The new research by data scientists at the University of Georgia is paradoxical.
Despite growing concern about the intrusion of algorithms into daily life, people may be more willing to trust a computer than their peers, especially if a task becomes challenging.
From choosing the next song on the playlist to choosing the right size pants, people are increasingly relying on the advice of algorithms to make daily decisions and simplify their lives.
Ask the algorithm
“Algorithms are capable of performing a huge number of tasks, a number that is expanding practically every day,” he says Eric Bogert of the Terry College of Business Department of Management Information Systems.
There seems to be a tendency to rely on algorithms as a task becomes more difficult, and that effect is stronger than the tendency to rely on other people's advice.
Bogert worked with the professor of management information systems Rick Watson and the assistant professor Aaron Schecter on a paper published today in the journal Nature's Scientific Reports.
A systematic review
The research involved 1.500 people and is part of a larger body of work that analyzes how and when people interact with algorithms to process information and make decisions.
For this study, the team asked volunteers to count the number of people in a photograph of a crowd, providing in support of suggestions generated by a group of other people and suggestions generated by an algorithm.

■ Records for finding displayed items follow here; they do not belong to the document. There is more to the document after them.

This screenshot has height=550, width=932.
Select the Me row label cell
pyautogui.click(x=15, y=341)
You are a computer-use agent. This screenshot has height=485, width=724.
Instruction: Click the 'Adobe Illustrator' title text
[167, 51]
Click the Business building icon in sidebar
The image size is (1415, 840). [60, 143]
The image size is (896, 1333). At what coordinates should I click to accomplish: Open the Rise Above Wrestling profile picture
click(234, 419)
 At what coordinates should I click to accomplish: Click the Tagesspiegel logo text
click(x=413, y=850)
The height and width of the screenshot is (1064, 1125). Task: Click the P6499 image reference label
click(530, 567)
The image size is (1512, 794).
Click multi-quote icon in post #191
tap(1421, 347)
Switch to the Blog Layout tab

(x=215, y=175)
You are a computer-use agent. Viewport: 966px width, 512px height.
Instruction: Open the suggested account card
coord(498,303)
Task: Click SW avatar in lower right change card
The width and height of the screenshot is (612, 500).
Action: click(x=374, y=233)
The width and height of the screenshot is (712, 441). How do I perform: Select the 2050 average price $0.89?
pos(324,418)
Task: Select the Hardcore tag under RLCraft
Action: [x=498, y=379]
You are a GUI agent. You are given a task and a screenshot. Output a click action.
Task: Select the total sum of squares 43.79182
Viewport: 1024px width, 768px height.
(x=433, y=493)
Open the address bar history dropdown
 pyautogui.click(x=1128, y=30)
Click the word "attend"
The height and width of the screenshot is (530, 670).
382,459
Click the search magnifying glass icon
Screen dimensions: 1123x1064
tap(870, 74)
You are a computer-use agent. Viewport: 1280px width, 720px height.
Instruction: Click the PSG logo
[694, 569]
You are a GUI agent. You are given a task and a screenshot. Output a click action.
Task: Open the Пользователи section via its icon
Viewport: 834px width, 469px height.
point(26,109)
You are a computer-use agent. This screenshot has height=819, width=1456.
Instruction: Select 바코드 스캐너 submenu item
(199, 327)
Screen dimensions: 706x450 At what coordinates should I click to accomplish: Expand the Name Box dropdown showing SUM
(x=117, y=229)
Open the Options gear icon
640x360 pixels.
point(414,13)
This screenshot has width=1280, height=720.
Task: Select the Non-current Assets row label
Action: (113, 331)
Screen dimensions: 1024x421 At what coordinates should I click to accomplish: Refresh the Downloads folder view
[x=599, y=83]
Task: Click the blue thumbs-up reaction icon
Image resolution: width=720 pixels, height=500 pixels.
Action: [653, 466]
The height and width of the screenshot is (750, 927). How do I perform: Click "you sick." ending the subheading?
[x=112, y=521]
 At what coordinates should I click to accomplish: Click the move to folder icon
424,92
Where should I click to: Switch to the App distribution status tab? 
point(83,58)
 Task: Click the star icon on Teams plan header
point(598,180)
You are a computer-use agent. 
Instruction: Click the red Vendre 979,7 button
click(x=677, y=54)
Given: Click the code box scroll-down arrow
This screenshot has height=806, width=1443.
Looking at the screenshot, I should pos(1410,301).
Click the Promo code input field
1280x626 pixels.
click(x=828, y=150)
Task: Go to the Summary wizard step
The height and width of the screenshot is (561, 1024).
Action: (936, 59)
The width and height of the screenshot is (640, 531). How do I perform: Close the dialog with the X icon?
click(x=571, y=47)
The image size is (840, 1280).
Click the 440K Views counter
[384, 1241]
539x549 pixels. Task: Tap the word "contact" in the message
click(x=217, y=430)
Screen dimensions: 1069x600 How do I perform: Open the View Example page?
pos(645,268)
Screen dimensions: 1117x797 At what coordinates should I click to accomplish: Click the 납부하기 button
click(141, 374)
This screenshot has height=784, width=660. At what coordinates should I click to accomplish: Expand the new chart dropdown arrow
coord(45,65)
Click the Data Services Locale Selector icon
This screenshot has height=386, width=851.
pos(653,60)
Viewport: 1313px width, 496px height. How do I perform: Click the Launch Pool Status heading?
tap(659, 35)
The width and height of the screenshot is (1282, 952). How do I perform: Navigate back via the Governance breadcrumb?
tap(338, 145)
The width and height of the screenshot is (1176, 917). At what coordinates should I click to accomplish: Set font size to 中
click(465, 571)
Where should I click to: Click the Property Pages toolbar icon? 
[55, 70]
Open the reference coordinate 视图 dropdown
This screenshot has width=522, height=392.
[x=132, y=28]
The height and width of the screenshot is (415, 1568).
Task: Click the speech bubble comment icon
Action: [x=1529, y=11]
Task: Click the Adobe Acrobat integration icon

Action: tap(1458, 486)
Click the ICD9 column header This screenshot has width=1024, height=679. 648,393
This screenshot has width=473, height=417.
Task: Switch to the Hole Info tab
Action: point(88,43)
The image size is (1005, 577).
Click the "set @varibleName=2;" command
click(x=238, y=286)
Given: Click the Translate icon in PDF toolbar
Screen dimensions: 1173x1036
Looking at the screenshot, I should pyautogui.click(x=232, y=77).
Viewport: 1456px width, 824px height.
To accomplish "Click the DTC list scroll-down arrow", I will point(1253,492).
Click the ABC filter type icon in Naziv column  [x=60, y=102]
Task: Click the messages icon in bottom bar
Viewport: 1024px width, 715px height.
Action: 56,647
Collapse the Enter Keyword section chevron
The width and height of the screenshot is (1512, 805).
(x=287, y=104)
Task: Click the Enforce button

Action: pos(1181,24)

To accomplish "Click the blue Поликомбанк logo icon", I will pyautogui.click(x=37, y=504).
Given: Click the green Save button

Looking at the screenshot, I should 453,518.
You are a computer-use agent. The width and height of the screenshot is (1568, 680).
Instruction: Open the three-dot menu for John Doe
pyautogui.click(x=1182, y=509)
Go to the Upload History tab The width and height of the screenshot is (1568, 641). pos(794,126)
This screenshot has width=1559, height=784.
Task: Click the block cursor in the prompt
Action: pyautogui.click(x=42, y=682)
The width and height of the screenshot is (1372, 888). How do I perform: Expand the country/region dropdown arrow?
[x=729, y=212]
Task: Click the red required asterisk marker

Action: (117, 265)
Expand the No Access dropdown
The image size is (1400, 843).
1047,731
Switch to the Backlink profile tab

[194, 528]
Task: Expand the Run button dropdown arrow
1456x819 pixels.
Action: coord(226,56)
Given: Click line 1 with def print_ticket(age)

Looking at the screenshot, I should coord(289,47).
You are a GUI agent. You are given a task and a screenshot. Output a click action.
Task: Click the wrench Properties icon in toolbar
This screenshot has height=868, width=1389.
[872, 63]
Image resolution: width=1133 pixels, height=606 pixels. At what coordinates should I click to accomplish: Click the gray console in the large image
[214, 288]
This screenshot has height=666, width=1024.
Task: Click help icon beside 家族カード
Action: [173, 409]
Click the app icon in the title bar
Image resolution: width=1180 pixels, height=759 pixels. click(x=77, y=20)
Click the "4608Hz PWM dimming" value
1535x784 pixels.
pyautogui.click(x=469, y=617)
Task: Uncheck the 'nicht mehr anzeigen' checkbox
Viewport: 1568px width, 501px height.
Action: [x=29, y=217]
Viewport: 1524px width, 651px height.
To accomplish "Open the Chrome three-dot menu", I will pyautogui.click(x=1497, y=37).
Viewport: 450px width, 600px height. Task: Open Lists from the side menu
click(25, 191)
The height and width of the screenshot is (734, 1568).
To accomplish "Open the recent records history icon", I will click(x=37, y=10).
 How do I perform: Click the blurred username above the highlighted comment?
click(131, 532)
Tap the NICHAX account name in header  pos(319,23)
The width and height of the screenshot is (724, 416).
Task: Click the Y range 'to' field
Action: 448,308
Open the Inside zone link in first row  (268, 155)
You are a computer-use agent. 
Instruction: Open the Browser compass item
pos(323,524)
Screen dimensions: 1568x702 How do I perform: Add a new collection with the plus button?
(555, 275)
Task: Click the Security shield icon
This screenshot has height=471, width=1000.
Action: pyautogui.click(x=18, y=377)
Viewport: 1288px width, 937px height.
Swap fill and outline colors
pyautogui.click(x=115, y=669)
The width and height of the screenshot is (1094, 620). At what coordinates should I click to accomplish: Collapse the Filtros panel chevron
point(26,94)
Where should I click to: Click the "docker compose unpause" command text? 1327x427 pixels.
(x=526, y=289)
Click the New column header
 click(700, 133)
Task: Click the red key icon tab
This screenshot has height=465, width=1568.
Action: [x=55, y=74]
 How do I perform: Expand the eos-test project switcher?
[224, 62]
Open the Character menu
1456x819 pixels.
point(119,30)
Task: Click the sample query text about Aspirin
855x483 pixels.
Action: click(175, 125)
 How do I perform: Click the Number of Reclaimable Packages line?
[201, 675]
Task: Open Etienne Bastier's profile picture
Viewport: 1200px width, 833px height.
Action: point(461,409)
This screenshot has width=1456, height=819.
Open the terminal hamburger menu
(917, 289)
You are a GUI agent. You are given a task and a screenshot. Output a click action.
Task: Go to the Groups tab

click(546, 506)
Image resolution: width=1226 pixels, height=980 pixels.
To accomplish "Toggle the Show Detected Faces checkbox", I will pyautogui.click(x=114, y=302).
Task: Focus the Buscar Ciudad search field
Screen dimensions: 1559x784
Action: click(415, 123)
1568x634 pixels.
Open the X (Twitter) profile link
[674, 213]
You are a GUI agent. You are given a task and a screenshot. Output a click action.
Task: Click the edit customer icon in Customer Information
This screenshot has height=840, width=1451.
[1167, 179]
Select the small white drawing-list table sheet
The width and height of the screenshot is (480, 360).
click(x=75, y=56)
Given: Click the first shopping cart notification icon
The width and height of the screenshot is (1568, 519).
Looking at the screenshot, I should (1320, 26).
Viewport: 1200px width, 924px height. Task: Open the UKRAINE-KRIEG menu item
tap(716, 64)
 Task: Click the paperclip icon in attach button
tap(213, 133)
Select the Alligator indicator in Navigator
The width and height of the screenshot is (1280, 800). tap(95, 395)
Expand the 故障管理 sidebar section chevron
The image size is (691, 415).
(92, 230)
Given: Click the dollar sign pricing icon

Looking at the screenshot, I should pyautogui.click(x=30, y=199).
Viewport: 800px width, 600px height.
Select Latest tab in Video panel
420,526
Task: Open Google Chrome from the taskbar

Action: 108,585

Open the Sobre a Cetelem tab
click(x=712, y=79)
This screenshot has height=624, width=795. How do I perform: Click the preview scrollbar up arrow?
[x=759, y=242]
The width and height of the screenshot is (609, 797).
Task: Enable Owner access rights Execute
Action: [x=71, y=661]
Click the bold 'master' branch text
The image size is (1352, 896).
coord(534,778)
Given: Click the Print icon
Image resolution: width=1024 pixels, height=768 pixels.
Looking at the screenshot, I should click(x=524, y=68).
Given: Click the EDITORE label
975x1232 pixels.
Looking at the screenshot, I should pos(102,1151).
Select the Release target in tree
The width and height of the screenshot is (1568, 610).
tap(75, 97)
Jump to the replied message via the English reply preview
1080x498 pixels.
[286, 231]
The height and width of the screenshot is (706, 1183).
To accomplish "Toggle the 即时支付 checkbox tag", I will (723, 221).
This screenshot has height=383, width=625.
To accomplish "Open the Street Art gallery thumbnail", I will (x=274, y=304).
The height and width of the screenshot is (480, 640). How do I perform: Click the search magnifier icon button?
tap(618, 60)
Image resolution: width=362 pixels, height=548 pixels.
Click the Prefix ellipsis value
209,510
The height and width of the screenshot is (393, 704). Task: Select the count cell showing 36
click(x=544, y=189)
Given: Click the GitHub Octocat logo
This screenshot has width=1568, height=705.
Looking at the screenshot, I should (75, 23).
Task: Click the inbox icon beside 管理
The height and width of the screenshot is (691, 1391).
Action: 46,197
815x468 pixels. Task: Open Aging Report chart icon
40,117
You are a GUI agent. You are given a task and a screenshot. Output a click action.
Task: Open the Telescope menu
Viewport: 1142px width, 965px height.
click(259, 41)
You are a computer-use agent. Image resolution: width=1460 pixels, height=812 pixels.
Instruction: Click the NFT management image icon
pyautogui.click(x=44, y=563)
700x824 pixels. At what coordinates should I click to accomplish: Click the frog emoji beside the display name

As the number of people in the photograph increased, counting became more difficult, and people began to follow the suggestion generated by the algorithm rather than counting themselves or following other people's suggestions.
Algorithms you can rely on
Schecter explained that the choice to count as a test task was important because the number of people in the photo makes the task objectively more difficult as it increases. It's also the kind of business that everyone expects computers to be good at.
This is a task that people perceive a computer to be good at, although it may be more prone to bias than counting objects.
Aaron Schecter
Addiction is a risk
“One of the common problems with AI is when it is used to grant credit or approve loans. There are many parameters to consider (e.g. income, or “credit score”): this makes it a good job for an algorithm.
However, dependence on algorithms is a risk. I say more: it can be bad for me. Because it leads to discriminatory practices, perhaps due to social factors that are not considered.
You have undoubtedly heard of the algorithms of facial recognition, and how they were indicted. Their use revealed cultural biases in the way they were built, which can cause inaccuracies when matching faces to identities or selecting qualified candidates.
Biases that may not be present in activities such as counting, however, it is important to understand how people rely on algorithms when making decisions.
Mutual trust
This study, as mentioned, was part of Schecter's larger research program on human-machine collaboration, funded by the US Army Research Office.
The ultimate goal is to look at groups of humans and machines making decisions and find out how we can get them to trust each other and how this changes their behavior
Since there is very little research in that context, the researchers started practically from scratch. Schecter, Watson, and Bogert are currently studying how people rely on algorithms when making creative judgments and moral judgments. Among the examples? Write descriptive passages, or set bail for prisoners.